Review of the hospital's investigation summary dated 5/17/2023 for this incident revealed that an interview was conducted with Employee I, Pediatric Behavioral Interventionalist, by the Risk Management Department. During this interview, Employee I revealed she was present during the event and indicated that when Patient ID #2 was restrained to a restraint chair, a Security Guard struck Patient ID #2 twice in the face.

Review of Employee H's personnel record revealed that he was hired on 5/24/2022. As part of this review, evidence of previous abuse training was requested for Employee H, however, the Director of Security Services stated in email correspondence provided to the surveyors dated 5/19/2023 that there was no active abuse training for Employee H prior to the incident with Patient ID #2.

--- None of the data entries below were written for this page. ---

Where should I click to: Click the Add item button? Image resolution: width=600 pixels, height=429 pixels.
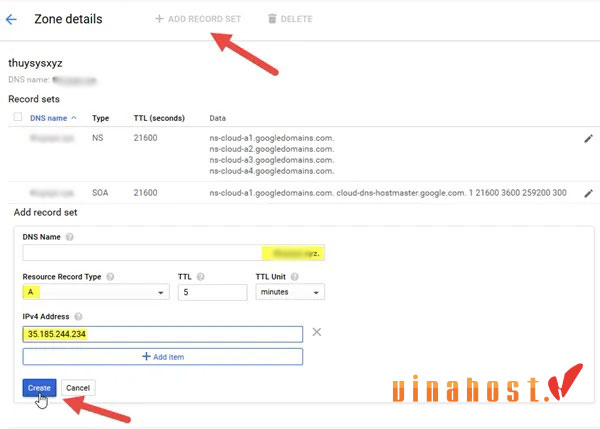point(162,357)
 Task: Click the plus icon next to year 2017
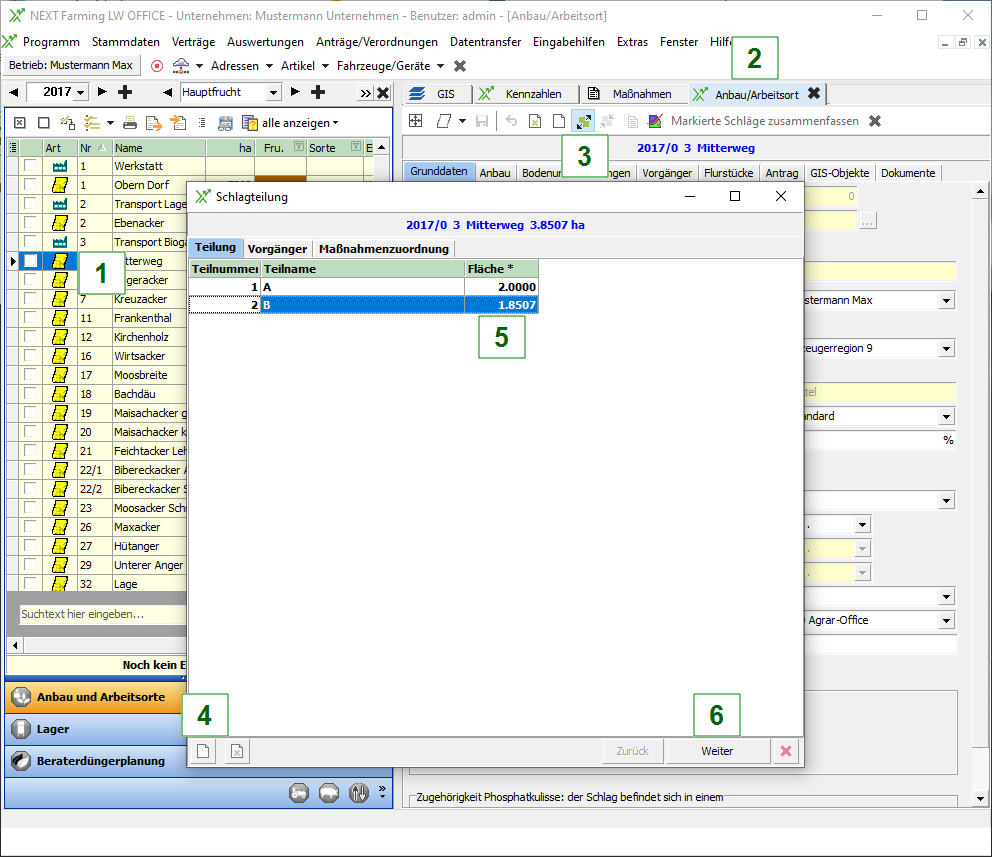coord(125,92)
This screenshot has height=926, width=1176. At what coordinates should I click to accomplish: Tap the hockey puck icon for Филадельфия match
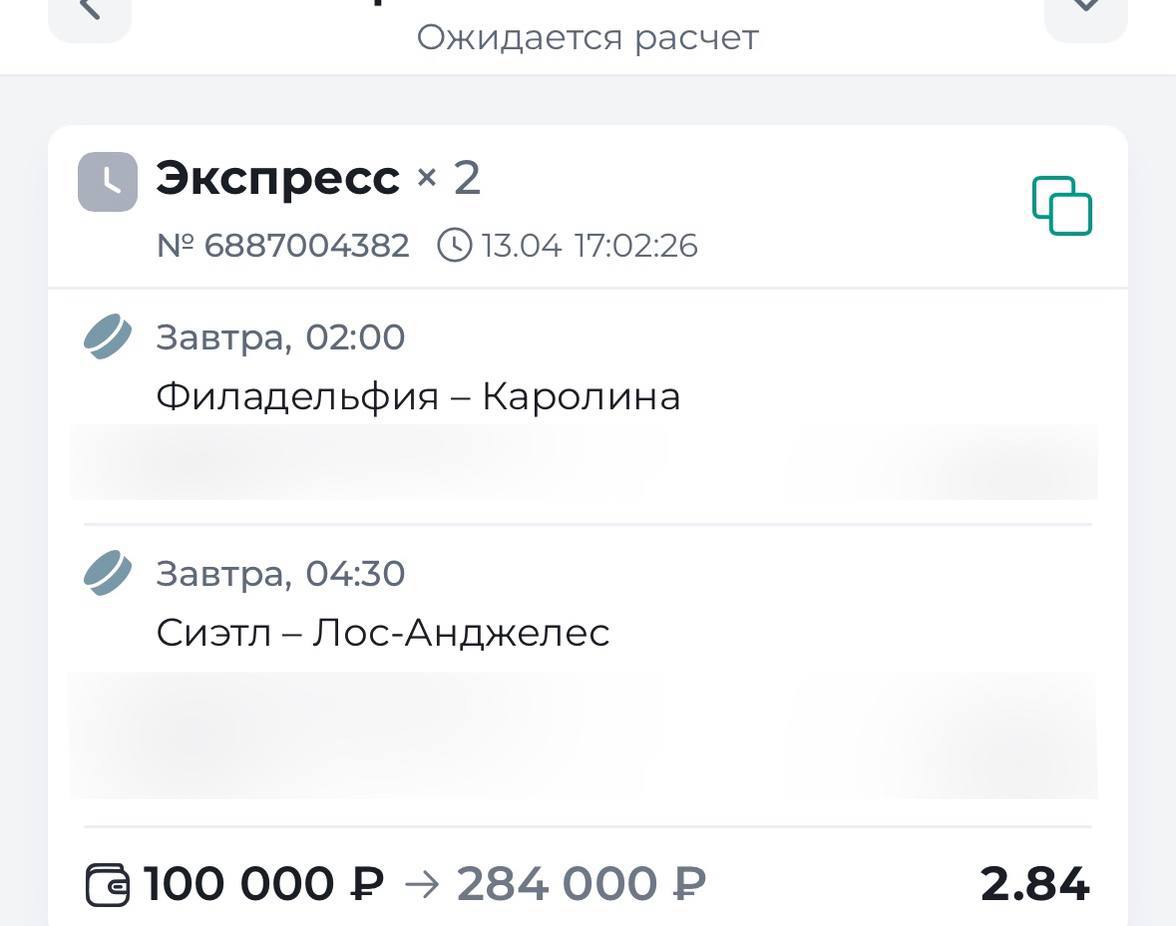107,337
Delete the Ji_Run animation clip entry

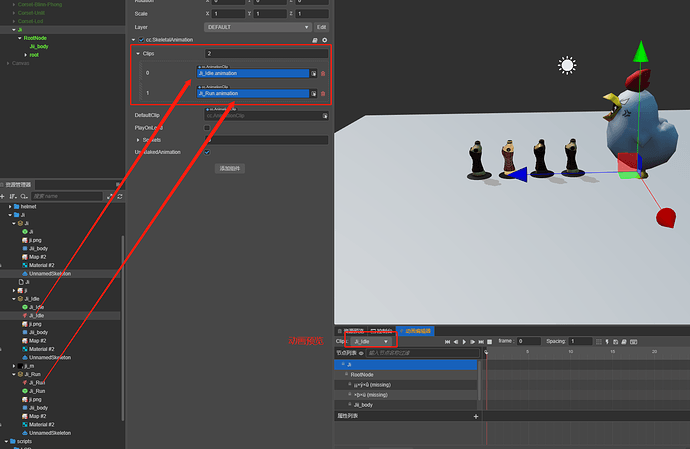(x=323, y=94)
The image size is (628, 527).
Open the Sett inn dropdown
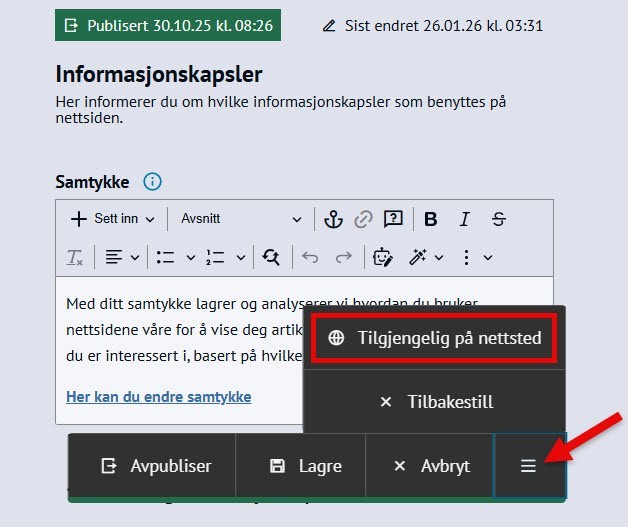tap(112, 219)
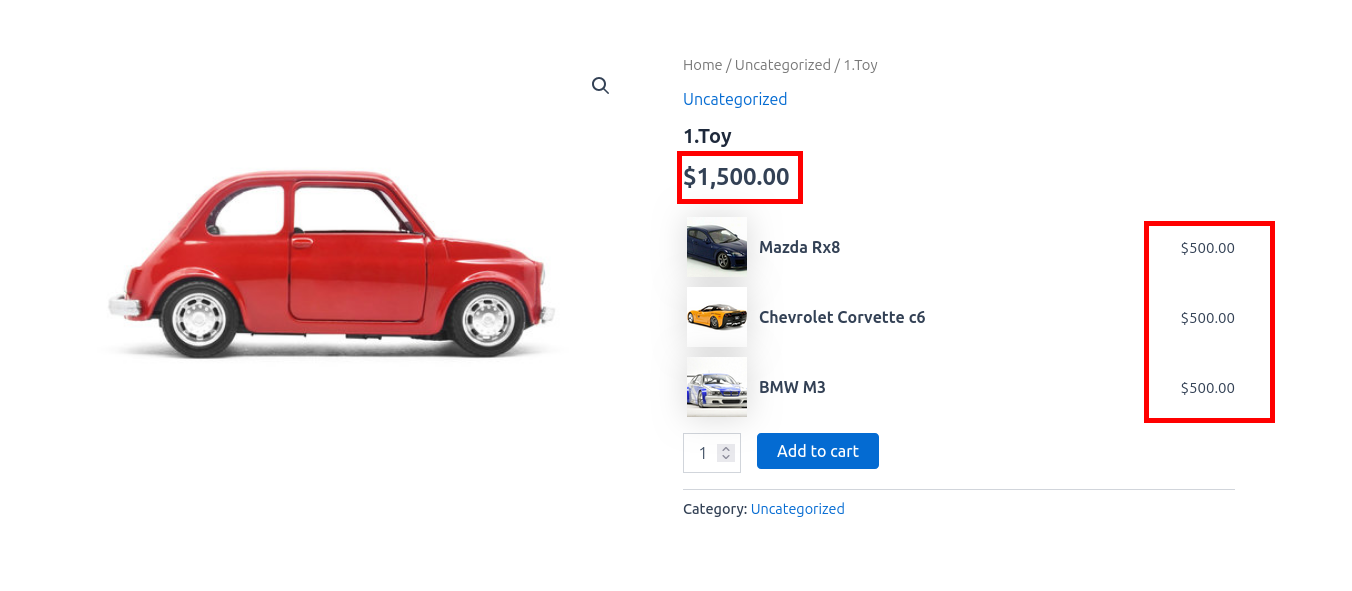Select the BMW M3 product name

pos(792,387)
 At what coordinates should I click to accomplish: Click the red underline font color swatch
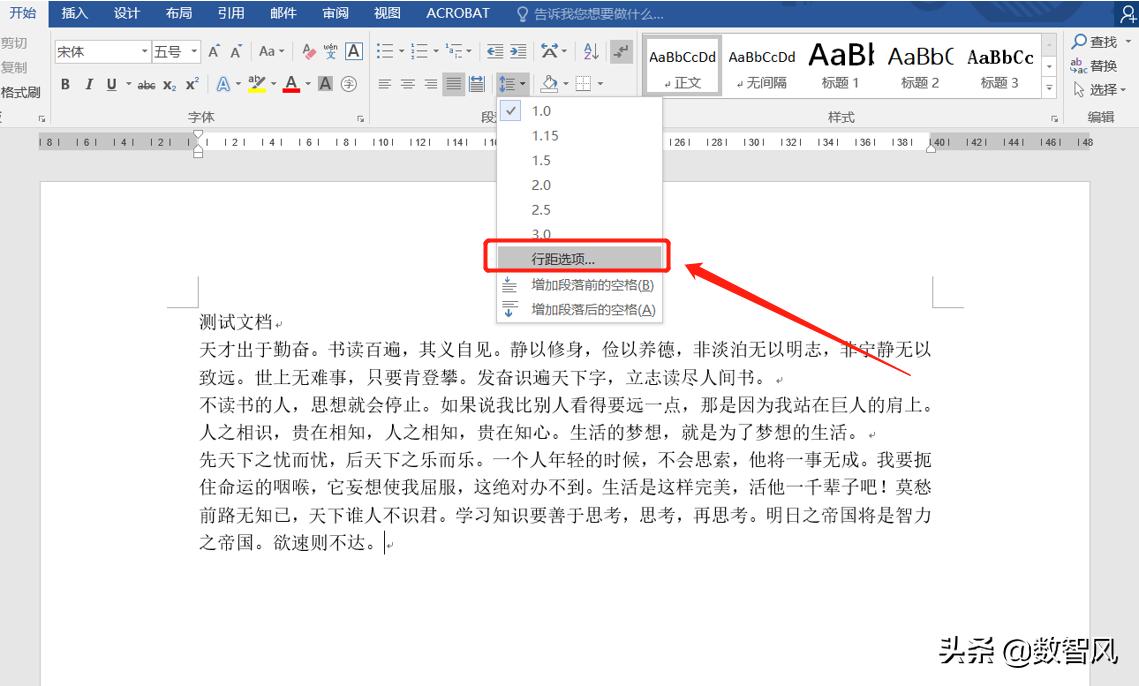(x=290, y=84)
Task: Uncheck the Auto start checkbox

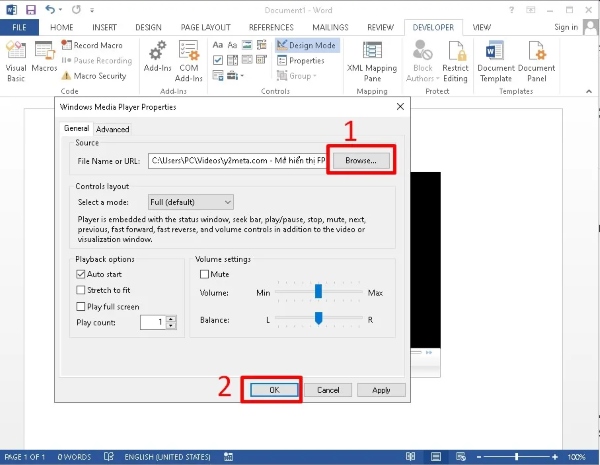Action: (x=81, y=274)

Additional records provided to the surveyors revealed email correspondence from the Director of Security Services dated 5/9/2023 confirming that Employee H, Security Guard, assaulted Patient ID #2 by striking them twice while restrained.


As a result of the above incidents Employees B and H were terminated from employment.

PATIENT RIGHTS: RESTRAINT OR SECLUSION

Tag No.: A0168

Based on record review and staff interview it has been determined the hospital failed to ensure a physician's order is obtained for the application of violent restraints for 2 of 5 patients reviewed, Patient ID #1 and Patient ID #3.

Findings are as follows:

The hospital's policy titled, "Lifespan Patient Restraint and Seclusion" effective 2/2023 states in part,

" ...Only staff and other providers who have completed required training are authorized to order, initiate, discontinue, monitor and/or care for patients in restraints or seclusion, as follows:

Restraints or seclusion must be ordered by the ordering provider

In urgent situations, the RN [Registered Nurse] may enter the Restraints Violent order appropriate to the age of the patient, order mode initiation of protocol: cosign required while awaiting ordering provider response notification ..."

1. Record review for Patient ID #1 revealed that a 4-point limb restraint was applied to this patient while in the Emergency Department in May of 2023 beginning at 8:00 PM.

Further review of Patient ID #1's record revealed that at 8:45 PM, Patient ID #1 continued to be restrained.

The Record failed to reveal evidence that a physician's order was obtained for Patient ID #1 for the application of a 4-point limb restraint.

During record review for Patient ID #1 with the Regulatory Readiness Specialist on 5/18/2023 at 11:27 AM, she was unable to locate a physician's order for the 4-point limb restraint applied to Patient ID #1.

2. Record review for Patient ID #3 revealed that the patient was placed in a restraint chair on 5/4/2023 at 1:10 PM after security personnel attempted to physically restrain the patient.

Further review of Patient ID #3's record revealed that the patient was restrained until 1:36 PM.

The record failed to reveal evidence that a physician's order was obtained for Patient ID #3 for the application of a chair restraint.

During email correspondence with the Risk Manager on 5/19/2023 at 9:02 AM, she was unable to provide evidence that a physician's order was obtained for the restraint applied to Patient ID #3.